◆ **Task to complete**
What you print must match the data line for line.

◆ **Entries shown**
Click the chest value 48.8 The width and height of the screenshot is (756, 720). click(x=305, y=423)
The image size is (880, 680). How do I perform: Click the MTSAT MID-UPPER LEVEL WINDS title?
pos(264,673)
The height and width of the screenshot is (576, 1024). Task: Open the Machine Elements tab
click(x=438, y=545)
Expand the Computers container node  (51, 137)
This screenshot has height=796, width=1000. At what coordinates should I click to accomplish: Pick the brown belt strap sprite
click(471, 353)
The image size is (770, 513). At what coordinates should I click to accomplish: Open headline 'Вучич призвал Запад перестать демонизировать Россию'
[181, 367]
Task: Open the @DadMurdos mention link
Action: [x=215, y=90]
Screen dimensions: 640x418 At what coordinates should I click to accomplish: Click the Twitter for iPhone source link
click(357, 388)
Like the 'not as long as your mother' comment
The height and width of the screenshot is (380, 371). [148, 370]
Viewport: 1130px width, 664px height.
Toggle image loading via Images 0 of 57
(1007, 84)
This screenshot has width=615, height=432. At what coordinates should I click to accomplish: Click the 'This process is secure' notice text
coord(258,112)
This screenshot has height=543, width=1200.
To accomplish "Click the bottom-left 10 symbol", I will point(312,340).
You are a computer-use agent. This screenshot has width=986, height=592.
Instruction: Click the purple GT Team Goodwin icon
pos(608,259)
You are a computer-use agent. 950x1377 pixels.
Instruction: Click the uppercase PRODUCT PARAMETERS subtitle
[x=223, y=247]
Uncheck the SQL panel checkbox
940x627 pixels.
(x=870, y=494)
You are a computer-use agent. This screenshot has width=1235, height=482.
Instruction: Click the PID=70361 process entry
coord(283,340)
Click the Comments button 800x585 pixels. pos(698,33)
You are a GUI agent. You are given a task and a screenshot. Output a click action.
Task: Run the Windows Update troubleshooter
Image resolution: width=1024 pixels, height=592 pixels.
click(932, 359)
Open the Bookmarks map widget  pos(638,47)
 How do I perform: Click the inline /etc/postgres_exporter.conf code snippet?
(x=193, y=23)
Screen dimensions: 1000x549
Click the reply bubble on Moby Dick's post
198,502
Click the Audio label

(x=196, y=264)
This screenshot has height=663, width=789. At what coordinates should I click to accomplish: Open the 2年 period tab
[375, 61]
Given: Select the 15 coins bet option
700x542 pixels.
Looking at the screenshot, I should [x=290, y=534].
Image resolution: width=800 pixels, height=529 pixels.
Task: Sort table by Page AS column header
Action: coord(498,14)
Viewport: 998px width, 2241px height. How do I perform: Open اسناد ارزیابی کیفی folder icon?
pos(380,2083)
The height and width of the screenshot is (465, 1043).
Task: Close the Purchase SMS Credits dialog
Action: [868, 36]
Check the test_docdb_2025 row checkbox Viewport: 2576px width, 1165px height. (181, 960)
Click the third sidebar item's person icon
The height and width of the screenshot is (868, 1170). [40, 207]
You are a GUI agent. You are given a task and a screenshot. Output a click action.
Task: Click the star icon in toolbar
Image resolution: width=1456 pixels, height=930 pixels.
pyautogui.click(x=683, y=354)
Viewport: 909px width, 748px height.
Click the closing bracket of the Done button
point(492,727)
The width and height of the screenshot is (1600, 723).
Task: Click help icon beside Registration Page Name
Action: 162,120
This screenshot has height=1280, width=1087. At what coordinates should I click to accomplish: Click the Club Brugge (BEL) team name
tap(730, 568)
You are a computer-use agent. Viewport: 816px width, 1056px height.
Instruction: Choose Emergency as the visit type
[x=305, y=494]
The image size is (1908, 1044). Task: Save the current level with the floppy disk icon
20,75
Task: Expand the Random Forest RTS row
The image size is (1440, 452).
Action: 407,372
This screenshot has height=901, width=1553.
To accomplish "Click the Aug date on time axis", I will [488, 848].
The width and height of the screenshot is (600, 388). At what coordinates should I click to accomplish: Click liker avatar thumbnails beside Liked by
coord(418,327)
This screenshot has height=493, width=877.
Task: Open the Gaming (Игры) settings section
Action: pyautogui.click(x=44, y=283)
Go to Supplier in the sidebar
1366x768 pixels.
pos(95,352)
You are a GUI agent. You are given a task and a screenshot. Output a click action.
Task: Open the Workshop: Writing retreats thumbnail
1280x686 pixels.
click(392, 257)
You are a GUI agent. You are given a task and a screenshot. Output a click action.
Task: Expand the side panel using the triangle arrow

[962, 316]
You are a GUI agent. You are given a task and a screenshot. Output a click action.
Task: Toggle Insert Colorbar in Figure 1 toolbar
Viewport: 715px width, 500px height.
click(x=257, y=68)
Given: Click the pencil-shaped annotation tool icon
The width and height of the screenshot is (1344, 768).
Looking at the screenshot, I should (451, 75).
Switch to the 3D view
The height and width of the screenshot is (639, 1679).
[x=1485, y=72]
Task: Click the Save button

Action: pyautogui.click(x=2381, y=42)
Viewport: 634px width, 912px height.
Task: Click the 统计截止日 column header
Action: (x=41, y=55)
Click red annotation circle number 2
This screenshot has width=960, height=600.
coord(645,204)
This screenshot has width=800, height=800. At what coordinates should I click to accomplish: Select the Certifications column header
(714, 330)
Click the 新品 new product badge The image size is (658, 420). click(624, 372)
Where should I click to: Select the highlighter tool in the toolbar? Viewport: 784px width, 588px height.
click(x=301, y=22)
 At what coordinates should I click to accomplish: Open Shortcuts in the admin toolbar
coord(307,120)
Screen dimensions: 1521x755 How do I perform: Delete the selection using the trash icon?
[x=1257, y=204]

◆ **Your response**
Click the chest value 48.8 The width and height of the screenshot is (756, 720). click(x=305, y=423)
The image size is (880, 680). How do I perform: Click the MTSAT MID-UPPER LEVEL WINDS title?
pos(264,673)
The height and width of the screenshot is (576, 1024). Task: Open the Machine Elements tab
click(x=438, y=545)
Expand the Computers container node  (51, 137)
This screenshot has height=796, width=1000. At what coordinates should I click to accomplish: Pick the brown belt strap sprite
click(471, 353)
The image size is (770, 513). At what coordinates should I click to accomplish: Open headline 'Вучич призвал Запад перестать демонизировать Россию'
[181, 367]
Task: Open the @DadMurdos mention link
Action: [x=215, y=90]
Screen dimensions: 640x418 At what coordinates should I click to accomplish: Click the Twitter for iPhone source link
click(357, 388)
Like the 'not as long as your mother' comment
The height and width of the screenshot is (380, 371). [148, 370]
Viewport: 1130px width, 664px height.
Toggle image loading via Images 0 of 57
(1007, 84)
This screenshot has width=615, height=432. At what coordinates should I click to accomplish: Click the 'This process is secure' notice text
coord(258,112)
This screenshot has height=543, width=1200.
To accomplish "Click the bottom-left 10 symbol", I will point(312,340).
You are a computer-use agent. This screenshot has width=986, height=592.
Instruction: Click the purple GT Team Goodwin icon
pos(608,259)
You are a computer-use agent. 950x1377 pixels.
Instruction: Click the uppercase PRODUCT PARAMETERS subtitle
[x=223, y=247]
Uncheck the SQL panel checkbox
940x627 pixels.
(x=870, y=494)
You are a computer-use agent. This screenshot has width=1235, height=482.
Instruction: Click the PID=70361 process entry
coord(283,340)
Click the Comments button 800x585 pixels. pos(698,33)
You are a GUI agent. You are given a task and a screenshot. Output a click action.
Task: Run the Windows Update troubleshooter
Image resolution: width=1024 pixels, height=592 pixels.
click(932, 359)
Open the Bookmarks map widget  pos(638,47)
 How do I perform: Click the inline /etc/postgres_exporter.conf code snippet?
(x=193, y=23)
Screen dimensions: 1000x549
Click the reply bubble on Moby Dick's post
198,502
Click the Audio label

(x=196, y=264)
This screenshot has height=663, width=789. At what coordinates should I click to accomplish: Open the 2年 period tab
[375, 61]
Given: Select the 15 coins bet option
700x542 pixels.
Looking at the screenshot, I should [x=290, y=534].
Image resolution: width=800 pixels, height=529 pixels.
Task: Sort table by Page AS column header
Action: coord(498,14)
Viewport: 998px width, 2241px height. How do I perform: Open اسناد ارزیابی کیفی folder icon?
pos(380,2083)
The height and width of the screenshot is (465, 1043).
Task: Close the Purchase SMS Credits dialog
Action: [868, 36]
Check the test_docdb_2025 row checkbox Viewport: 2576px width, 1165px height. (181, 960)
Click the third sidebar item's person icon
The height and width of the screenshot is (868, 1170). [40, 207]
You are a GUI agent. You are given a task and a screenshot. Output a click action.
Task: Click the star icon in toolbar
Image resolution: width=1456 pixels, height=930 pixels.
pyautogui.click(x=683, y=354)
Viewport: 909px width, 748px height.
Click the closing bracket of the Done button
point(492,727)
The width and height of the screenshot is (1600, 723).
Task: Click help icon beside Registration Page Name
Action: 162,120
This screenshot has height=1280, width=1087. At what coordinates should I click to accomplish: Click the Club Brugge (BEL) team name
tap(730, 568)
You are a computer-use agent. Viewport: 816px width, 1056px height.
Instruction: Choose Emergency as the visit type
[x=305, y=494]
The image size is (1908, 1044). Task: Save the current level with the floppy disk icon
20,75
Task: Expand the Random Forest RTS row
The image size is (1440, 452).
Action: 407,372
This screenshot has height=901, width=1553.
To accomplish "Click the Aug date on time axis", I will [488, 848].
The width and height of the screenshot is (600, 388). At what coordinates should I click to accomplish: Click liker avatar thumbnails beside Liked by
coord(418,327)
This screenshot has height=493, width=877.
Task: Open the Gaming (Игры) settings section
Action: pyautogui.click(x=44, y=283)
Go to Supplier in the sidebar
1366x768 pixels.
pos(95,352)
You are a GUI agent. You are given a task and a screenshot. Output a click action.
Task: Open the Workshop: Writing retreats thumbnail
1280x686 pixels.
click(392, 257)
You are a GUI agent. You are given a task and a screenshot. Output a click action.
Task: Expand the side panel using the triangle arrow

[962, 316]
You are a GUI agent. You are given a task and a screenshot. Output a click action.
Task: Toggle Insert Colorbar in Figure 1 toolbar
Viewport: 715px width, 500px height.
click(x=257, y=68)
Given: Click the pencil-shaped annotation tool icon
The width and height of the screenshot is (1344, 768).
Looking at the screenshot, I should (451, 75).
Switch to the 3D view
The height and width of the screenshot is (639, 1679).
[x=1485, y=72]
Task: Click the Save button

Action: pyautogui.click(x=2381, y=42)
Viewport: 634px width, 912px height.
Task: Click the 统计截止日 column header
Action: (x=41, y=55)
Click red annotation circle number 2
This screenshot has width=960, height=600.
coord(645,204)
This screenshot has width=800, height=800. At what coordinates should I click to accomplish: Select the Certifications column header
(714, 330)
Click the 新品 new product badge The image size is (658, 420). click(624, 372)
Where should I click to: Select the highlighter tool in the toolbar? Viewport: 784px width, 588px height.
click(x=301, y=22)
 At what coordinates should I click to accomplish: Open Shortcuts in the admin toolbar
coord(307,120)
Screen dimensions: 1521x755 How do I perform: Delete the selection using the trash icon?
[x=1257, y=204]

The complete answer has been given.